### Assigned task
Only the lines from the one bearing "Open The Draft Snowboard product row" through the end of the entries should be output, exactly as they stand, and pictures should be skipped.

** Opening Listed records block **

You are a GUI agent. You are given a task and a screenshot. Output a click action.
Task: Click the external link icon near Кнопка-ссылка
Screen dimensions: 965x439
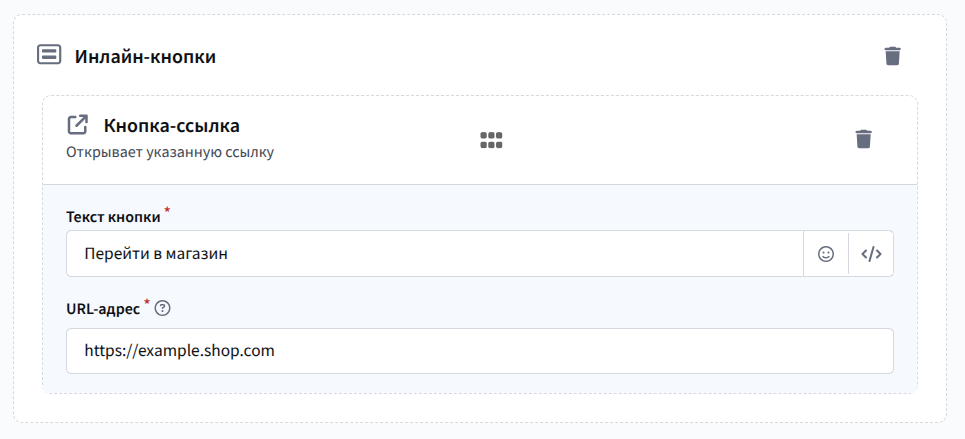[x=77, y=126]
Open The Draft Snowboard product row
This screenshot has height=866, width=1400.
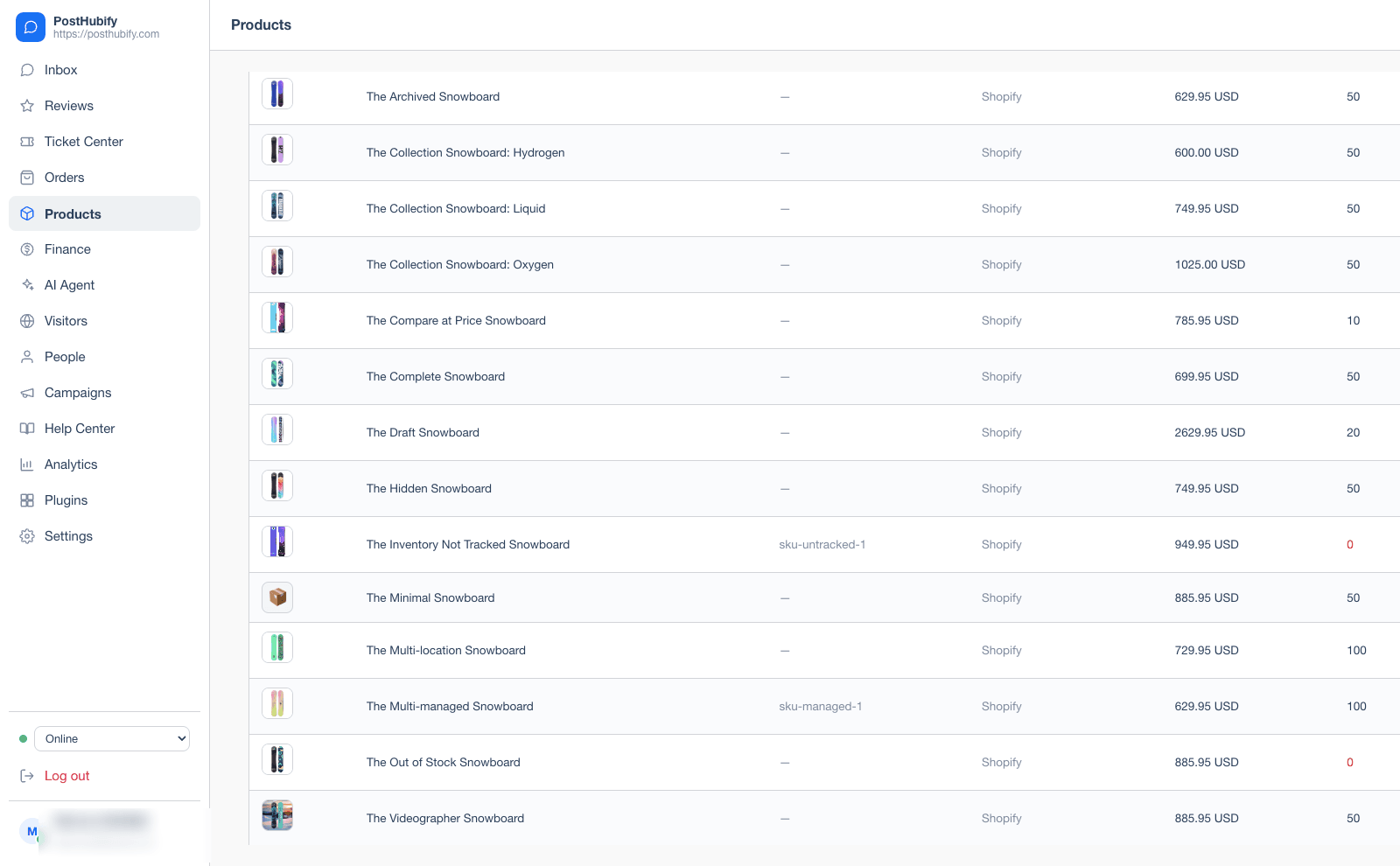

** Closing Listed records block **

### Response
Open The Draft Snowboard product row
This screenshot has height=866, width=1400.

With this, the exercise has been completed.